══ GIVEN ENTRIES ══

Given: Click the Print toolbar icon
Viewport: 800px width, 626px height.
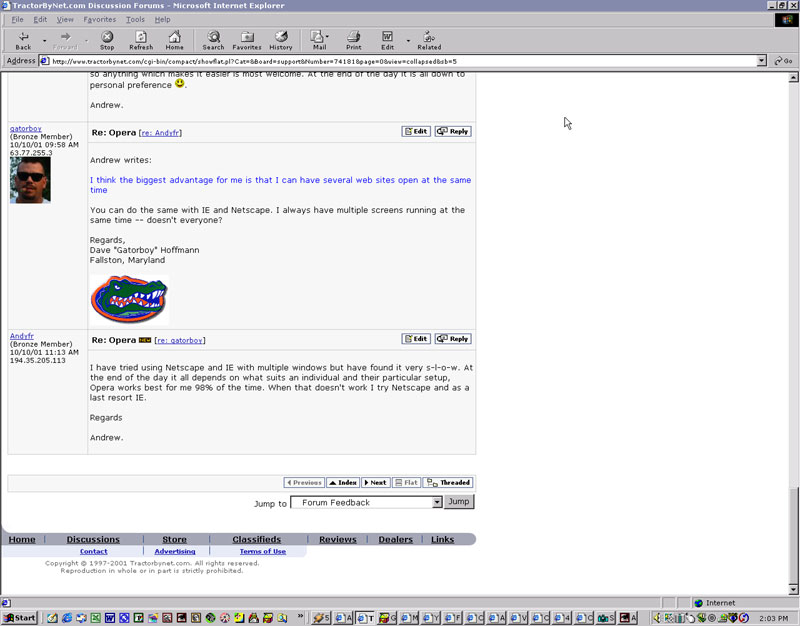Looking at the screenshot, I should pos(353,40).
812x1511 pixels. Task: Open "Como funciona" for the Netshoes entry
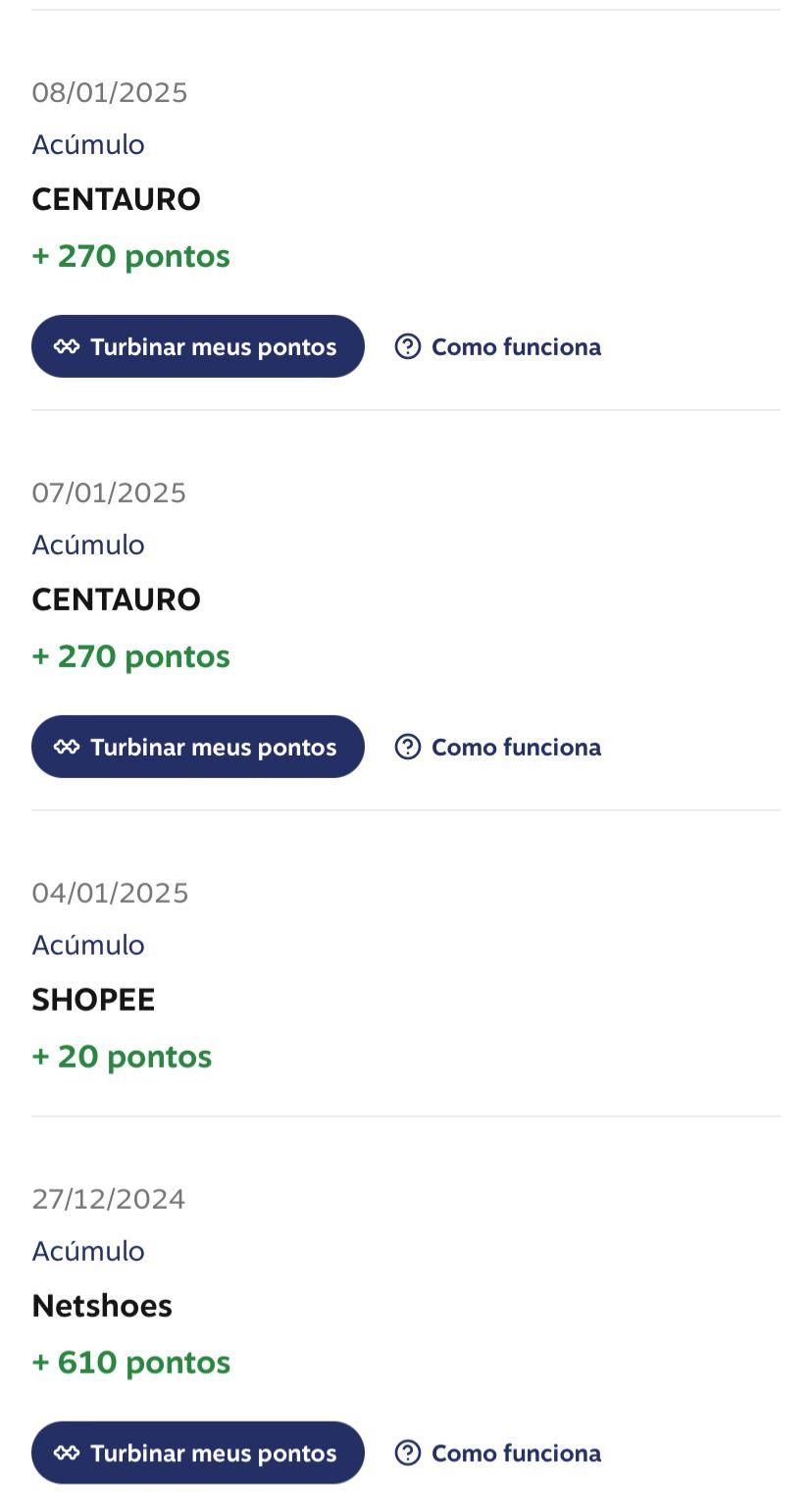(x=516, y=1453)
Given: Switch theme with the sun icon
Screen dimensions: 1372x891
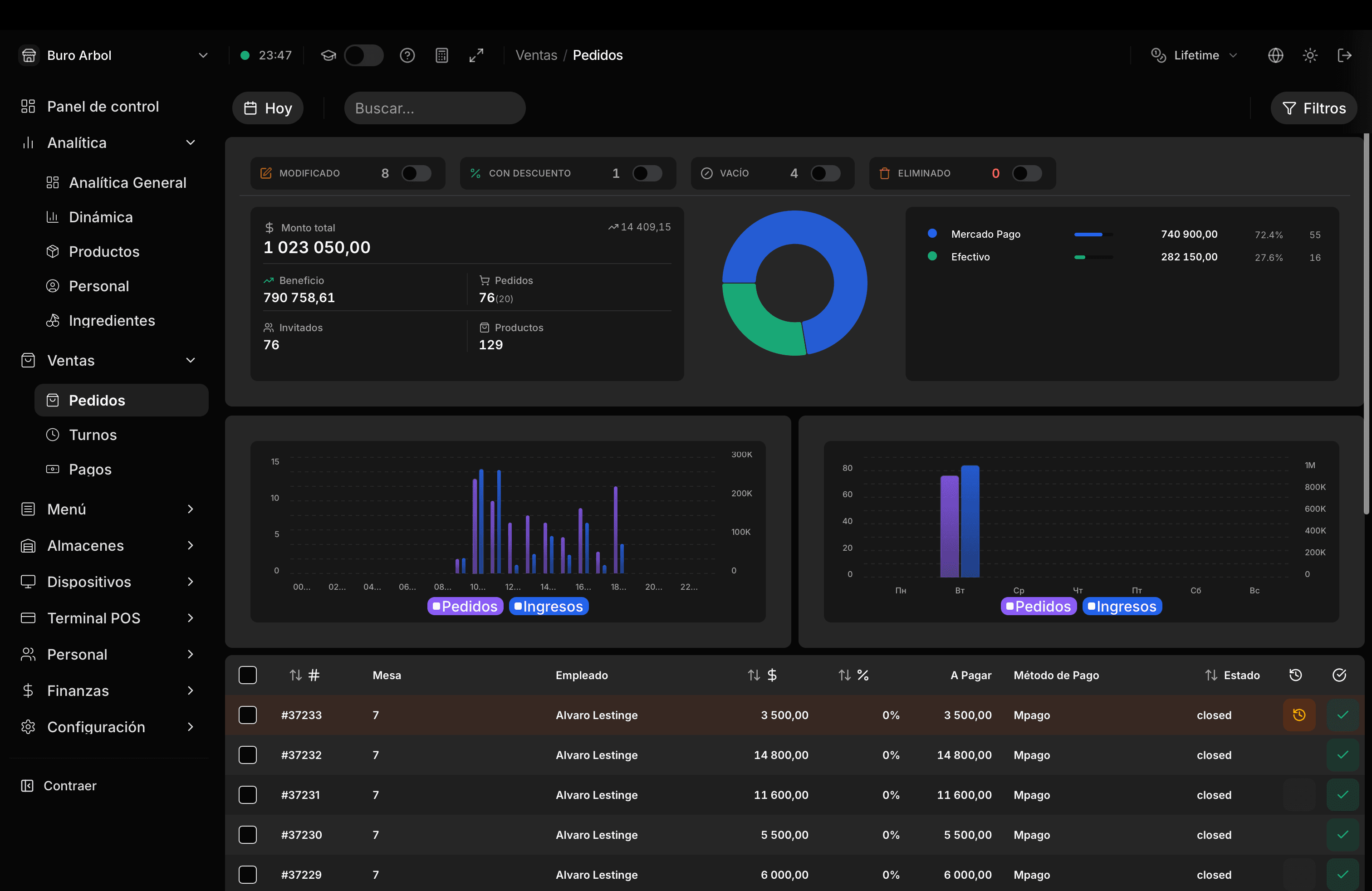Looking at the screenshot, I should (x=1310, y=55).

═══

**TASK REQUIREMENTS**. Update the material starting at the line containing "Given: Switch theme with the sun icon" and ending at the end of the material by replacing "sun icon" with "moon icon", leaving everything else unchanged. Give only those lines, and leave the pictures out of the answer.

**WRITTEN RESPONSE**.
Given: Switch theme with the moon icon
Screen dimensions: 1372x891
Looking at the screenshot, I should (x=1310, y=55).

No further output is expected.